Specifying a model

GADMA could infer two base types of demographic model from command-line:

  1. Demographic model with structure. Options Initial structure and/or Final structure are set and all available parameters are inferred. It is more flexible option as dynamics of population size change could be inferred.

  2. Custom demographic model as usual in dadi and moments. Options Custom filename (+ Lower bound, Upper bound, Parameters identifiers) should be set for this case.

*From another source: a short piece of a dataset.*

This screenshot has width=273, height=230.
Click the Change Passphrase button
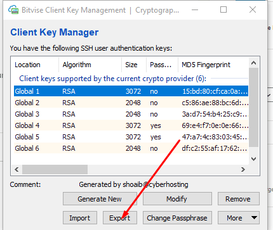click(x=177, y=218)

Using such model will give one more control on parameters but is less flexible.

Dynamics of population size change

Three main demographic dynamics of population size change:

../_images/sudden.png ../_images/linear.png ../_images/exponential.png

In GADMA the size of population can be changed due to one of three dynamics: sudden change, linear change and exponential change of the effective population size.

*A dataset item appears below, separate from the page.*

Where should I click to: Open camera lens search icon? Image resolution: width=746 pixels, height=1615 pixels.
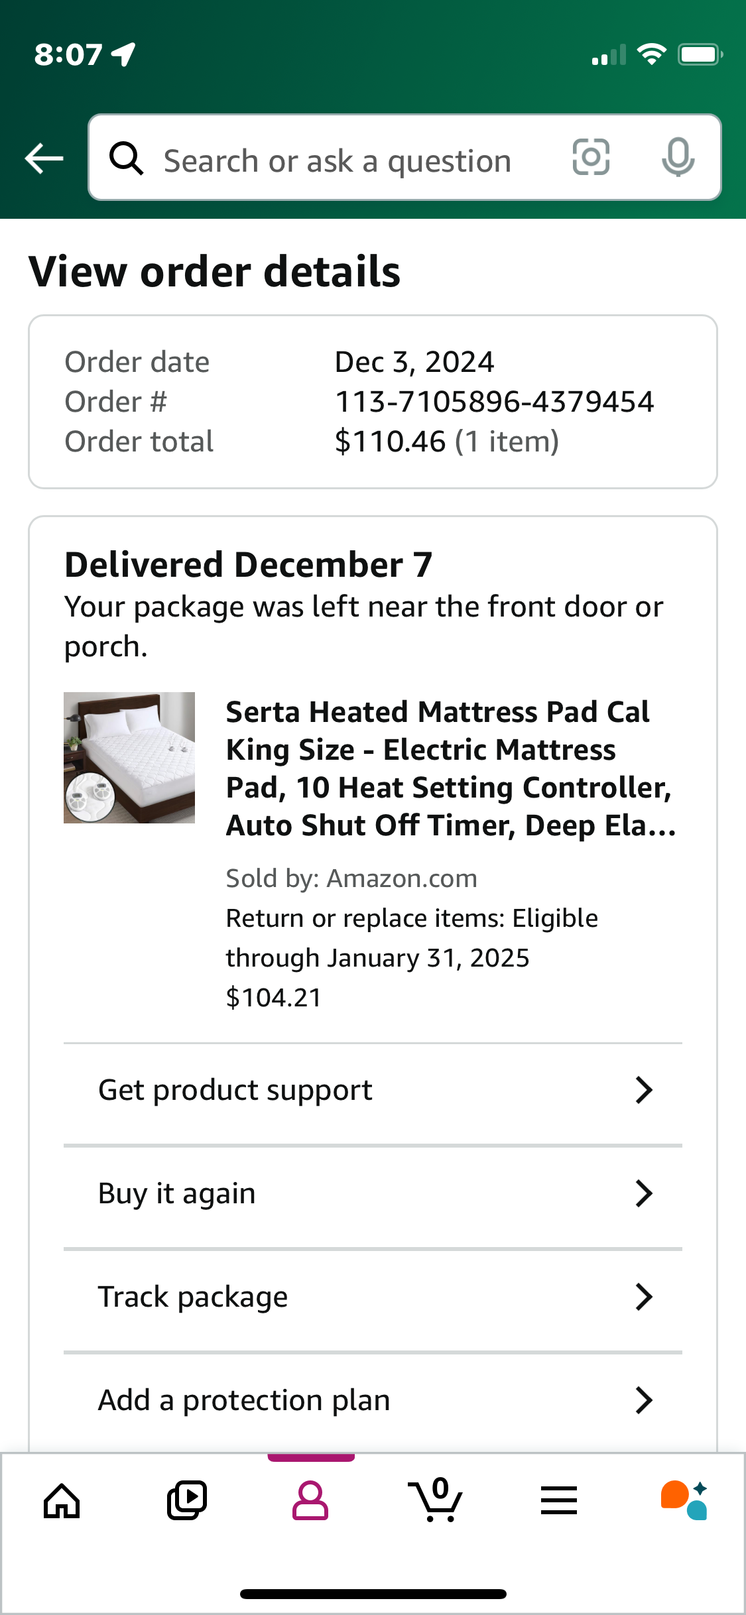pyautogui.click(x=591, y=158)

In order to infer a demographic model with sudden changes of populations sizes only, option Only sudden in the parameters file should be set to True:

# param_file
...
Only sudden : True
...

By default, this option is set to False and dynamics are found like other parameters of the demographic model.

Specifying the structure of the model

GADMA infers a demographic model from an AFS with nothing required from the user, except simple information, that determines how much the detailed model is required - the structure of the model.

Assume a division of one population into two new subpopulations and a fixed temporal order of the populations: from the most anciently to the most recently formed population.

We can divide time of our model into split events and time intervals, during which a certain dynamics of change of effective size is maintained for each population and migration rates are constant. The number of split events is one less than the number of populations under consideration. Now we can define the concept of the structure of the demographic model:

Structure of the demographic model is:
  • the number of time intervals in case of one population;

  • the number of time intervals as those that occur before and after a single split, in the case of two populations;

  • the number of time intervals prior to the first split, those between the first and second split, and the ones after the second split, in the case of three populations.

Example of representation of demographic model. Time is on the axis of abscissa and population size is on the axis of ordinates. The structure of that model is (2,1,1). The colours reflect different demographic dynamics:

../_images/colored_model.png

For example, we can divide into time of the model on the figure above to four time intervals: T1, T2, T3 and T4, and two populations’ splits: S1 and S2. The structure of this model is 2,1,1, because two intervals (T1 as T2) before first split S1, one interval (T3) between first and second splits and one interval (T4) after second split S2.

Initial structure

To specify the structure of the inferred model one should set Initial structure in the parameter file:

# param_file
...
Initial structure : 2
...

or

# param_file
...
Initial structure : 2,1
...

or

..code-block:

# param_file
...
Initial structure : 2,1,1
...

By default the simplest structure is used (1 or 1,1 or 1,1,1).

Final structure

It is also possible to start with a simpler structure in order to get to a more complex one. To do so one should specify option Final structure in the parameter file. For example:

# param_file
Input file : some_2d_fs.fs

Initial structure : 1,1
Final   structure : 2,1
...

Within this parameter file GADMA will find parameters for demographic model with 1,1 structure, then increase structure 2,1 and find parameters for the model with this structure. Parameters identify within a more simple structure (in this case it is 1,1) are used further to define the parameters of a more complex structure (2,1).

Note

Structure increases random, so if one specifies initial structure to 1,1 and final to 2,2, it is not guaranteed to final optimal parameters for demographic models with structures between 1,1 and 2,2, i.e. intermediate state can be either 1,2 or 2,1.

Warning

Use scheme with a more complex structure, as it produce more stable solutions.

Warning

Choose recommended values for model’s structure. Final structure should differ by one element from initial structure, for example, 1,1 and 2,1; 1,2,1 and 2,2,1.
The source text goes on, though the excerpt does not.